Oggi la situazione è molto simile. “Pensare di ridurre le liste d’attesa con un decreto che va a misurare la prescrizione dei medici, è una contraddizione di termini. Una sciocchezza – spiega Rossi -. Ma c’è di più: il decreto vuole anche aumentare gli oneri di carattere burocratico. Perché teoricamente d’ora in avanti i medici dovrebbero inserire nel quesito diagnostico che ogni medico già prepara (è persino insultante dire che lo deve fare) anche dei codici, dei numeretti che fanno riferimento a tabelle preimpostate (ICD 9 – CM). Ma è impossibile far rientrare in un codice una patologia o un sintomo specifici: l’essere umano ha comunque sempre una sua complessità. Questa è una assurdità che va condannata ed evitata con ogni mezzo. Non solo perché aumenterà in modo inaudito il carico burocratico dei medici, ma anche il rischio di errore causato da migliaia di codici specifici. Senza contare che aumenterà l’attesa dei pazienti, le lamentele, le code…. E le aggressioni e le minacce, verbali e fisiche, già sempre più all’ordine del giorno. Tutto ciò si ridurrà insomma ad una enorme gigantesca marea di tempo perso e tolto al paziente”.

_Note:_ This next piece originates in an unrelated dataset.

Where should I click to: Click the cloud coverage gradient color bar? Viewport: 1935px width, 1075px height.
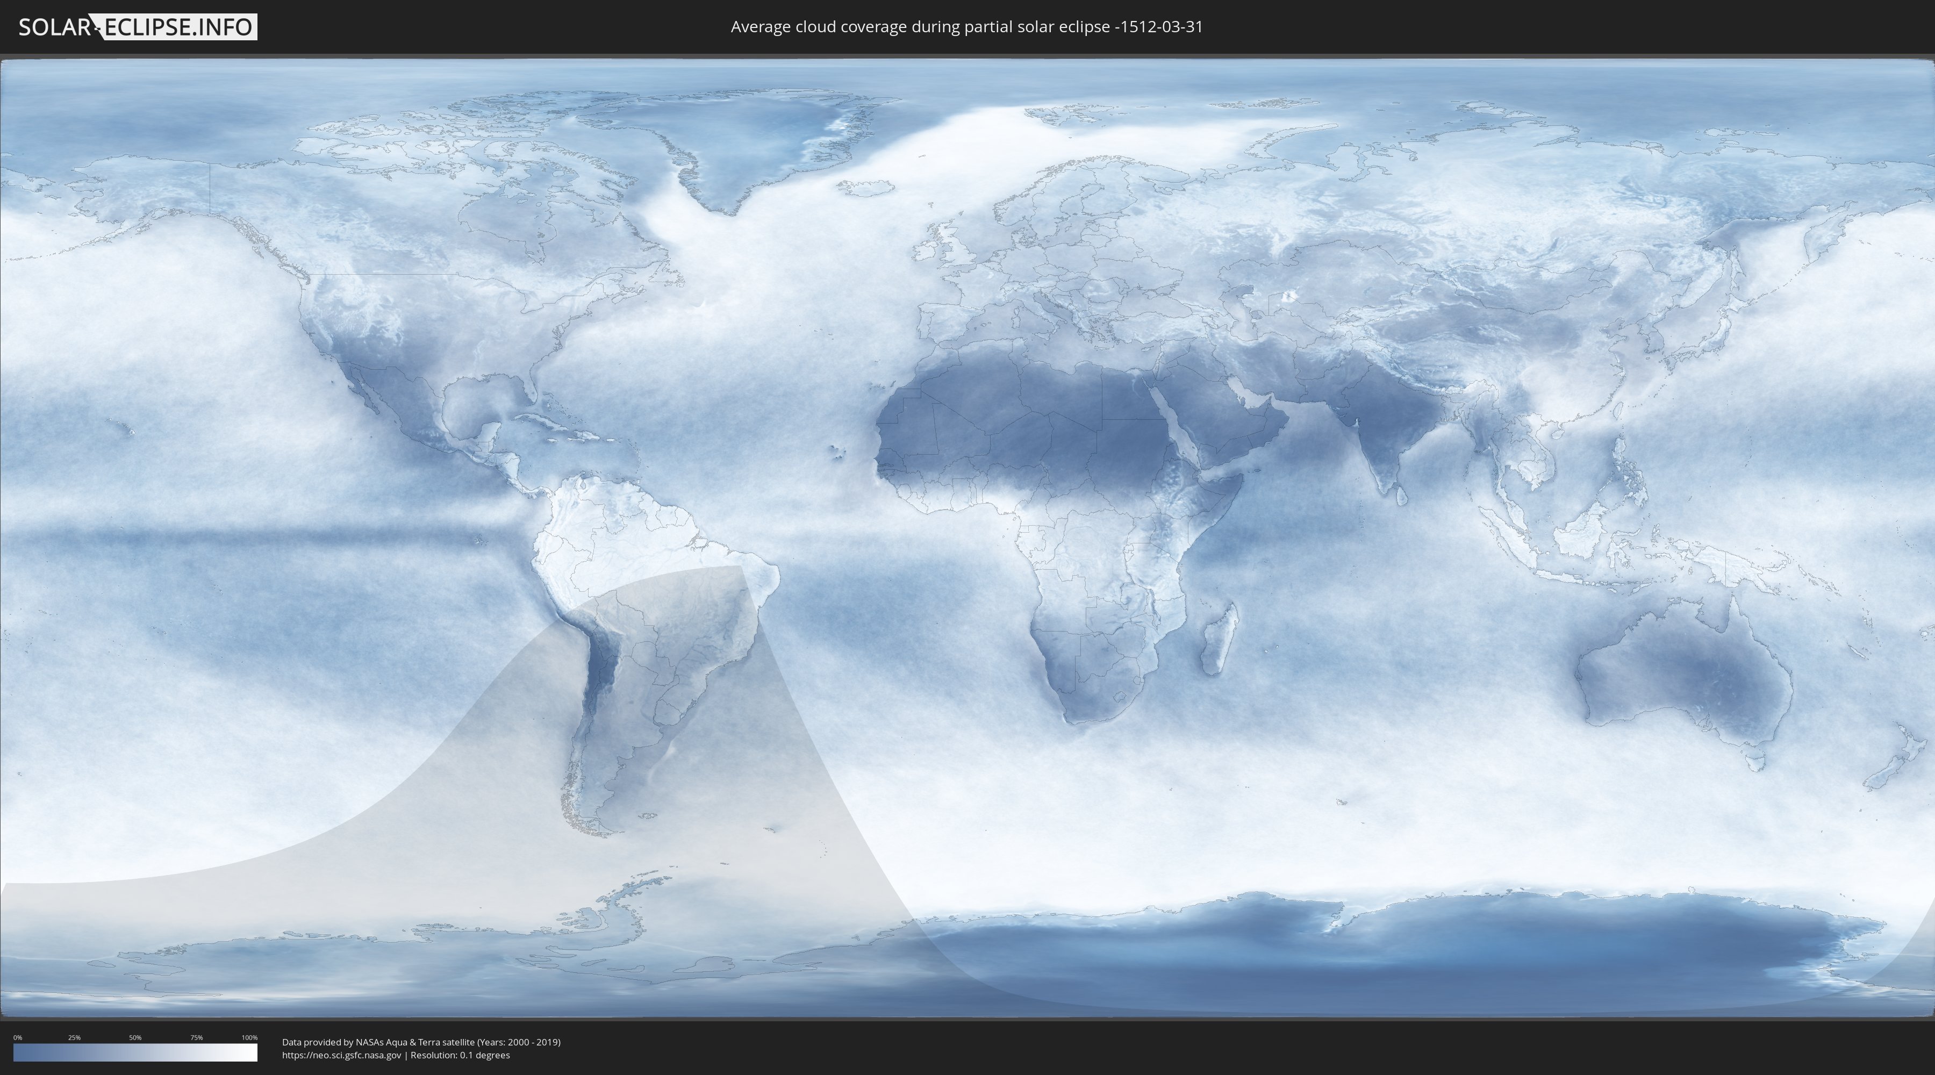(135, 1052)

Il problema delle liste d’attesa è reale. “È un problema fisiologico legato all’essenza dell’essere umano – precisa Rossi -: nessuno, ovviamente, vuole ammalarsi e morire. Ciò porta il cittadino, il paziente, a cercare di fare tutti gli esami possibili per evitare e prevenire ogni tipo di malattia: ‘Mi faccia fare un checkup completo’ è la frase classica di chi, anche in ottima salute o con sintomi risibili, si rivolge al proprio medico. Ma questo è problema di tipo educazionale, dovrebbe essere insegnato nelle scuole di ogni ordine e grado. Serve un’azione corretta sulla appropriatezza prescrittiva: insegnare ai cittadini e futuri cittadini il corretto utilizzo del SSN. Accettando anche le indicazioni del medico, quando dice che un esame non è necessario”. “A questo proposito, giudico, di nuovo, sostanzialmente nulla l’azione di questo emanando decreto sulla così detta medicina difensiva. Anche qui la prima cosa da fare è garantire al medico la protezione necessaria per le decisioni che prende – continua Rossi -. Perché quando accade qualcosa a un paziente, viene immediatamente attribuita la responsabilità al medico e subito si pensa ad intentare un’azione legale. L’educazione sanitaria ai cittadini deve comprendere anche questo punto. Un medico non è uno sciamano in grado di prevedere il futuro”.